Integrity Verification — Microsoft Malware Classification

# Check status of malware model
curl -sS $BASE/api/ml/integrity-verification/microsoft-malware/status

# Train malware classifier (supervised SGD)
curl -sS -X POST $BASE/api/ml/integrity-verification/microsoft-malware/train -H "$HJSON" -d '{"limit":30000}'
curl -sS $BASE/api/ml/integrity-verification/microsoft-malware/status

# Run inference on dataset and store results
curl -sS -X POST $BASE/api/ml/integrity-verification/microsoft-malware/infer-dataset -H "$HJSON" -d '{"limit":500,"store":true}'
curl -sS $BASE/api/ml/integrity-verification/microsoft-malware/latest

# Download malware classification reports
curl -sS -o microsoft_malware_confusion_matrix.png $BASE/api/ml/integrity-verification/microsoft-malware/reports/microsoft_malware_confusion_matrix.png
curl -sS -o microsoft_malware_metrics.png $BASE/api/ml/integrity-verification/microsoft-malware/reports/microsoft_malware_metrics.png
curl -sS -o microsoft_malware_accuracy_curve.png $BASE/api/ml/integrity-verification/microsoft-malware/reports/microsoft_malware_accuracy_curve.png
curl -sS -o microsoft_malware_training_summary.json $BASE/api/ml/integrity-verification/microsoft-malware/reports/microsoft_malware_training_summary.json
            

Reporting Portal (Evidence/Custody/Report)

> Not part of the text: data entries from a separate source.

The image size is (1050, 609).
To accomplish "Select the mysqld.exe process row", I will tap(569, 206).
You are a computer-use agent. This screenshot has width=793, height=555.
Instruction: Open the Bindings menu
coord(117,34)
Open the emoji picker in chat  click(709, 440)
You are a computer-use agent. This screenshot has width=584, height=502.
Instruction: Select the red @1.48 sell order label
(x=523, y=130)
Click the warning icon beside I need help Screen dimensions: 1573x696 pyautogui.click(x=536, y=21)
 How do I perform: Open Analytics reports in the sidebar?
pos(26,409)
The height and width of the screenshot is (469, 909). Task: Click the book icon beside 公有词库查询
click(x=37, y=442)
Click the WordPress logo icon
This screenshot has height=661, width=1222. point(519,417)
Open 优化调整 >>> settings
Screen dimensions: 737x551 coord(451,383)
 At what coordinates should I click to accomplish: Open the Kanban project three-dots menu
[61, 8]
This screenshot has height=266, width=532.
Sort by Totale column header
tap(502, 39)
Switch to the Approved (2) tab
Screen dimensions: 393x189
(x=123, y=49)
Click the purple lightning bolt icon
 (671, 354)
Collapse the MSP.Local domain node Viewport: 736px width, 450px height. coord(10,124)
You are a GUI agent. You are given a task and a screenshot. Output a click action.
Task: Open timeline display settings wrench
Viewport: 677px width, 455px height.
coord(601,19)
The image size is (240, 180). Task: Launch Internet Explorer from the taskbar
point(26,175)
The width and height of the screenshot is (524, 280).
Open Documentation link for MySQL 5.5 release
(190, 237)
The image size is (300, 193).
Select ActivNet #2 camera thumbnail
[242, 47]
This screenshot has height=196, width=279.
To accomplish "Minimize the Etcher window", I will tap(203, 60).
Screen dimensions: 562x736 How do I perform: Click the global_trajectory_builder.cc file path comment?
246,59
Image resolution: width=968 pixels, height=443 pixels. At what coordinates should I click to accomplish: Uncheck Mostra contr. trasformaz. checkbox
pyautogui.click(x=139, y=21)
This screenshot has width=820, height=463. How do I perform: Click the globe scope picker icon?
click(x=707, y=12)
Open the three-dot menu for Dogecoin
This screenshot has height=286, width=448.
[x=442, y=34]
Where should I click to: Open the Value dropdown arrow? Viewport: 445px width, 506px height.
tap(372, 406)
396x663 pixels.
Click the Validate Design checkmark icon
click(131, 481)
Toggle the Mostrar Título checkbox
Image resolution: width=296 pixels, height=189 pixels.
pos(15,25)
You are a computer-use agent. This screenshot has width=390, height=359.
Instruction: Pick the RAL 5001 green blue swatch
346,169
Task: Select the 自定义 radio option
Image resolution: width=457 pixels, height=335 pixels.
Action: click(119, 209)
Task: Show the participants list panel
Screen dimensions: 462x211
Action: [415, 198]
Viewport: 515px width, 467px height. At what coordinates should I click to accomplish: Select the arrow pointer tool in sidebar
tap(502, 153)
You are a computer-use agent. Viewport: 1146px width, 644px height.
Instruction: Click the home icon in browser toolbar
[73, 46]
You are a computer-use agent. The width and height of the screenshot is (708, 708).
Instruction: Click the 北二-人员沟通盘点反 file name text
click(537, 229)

# Fetch timeline evidence (from CI/CD + Anomalies)
curl -sS $BASE/api/ml/reporting-portal/forensic-data

# Fetch chain of custody logs
curl -sS $BASE/api/ml/reporting-portal/custody

# Generate a full forensic report JSON
curl -sS -X POST $BASE/api/ml/reporting-portal/report/generate -H "$HJSON" -d '{"format":"json"}'
            

Reporting Portal — ML Models (Attack Type / Breach Type)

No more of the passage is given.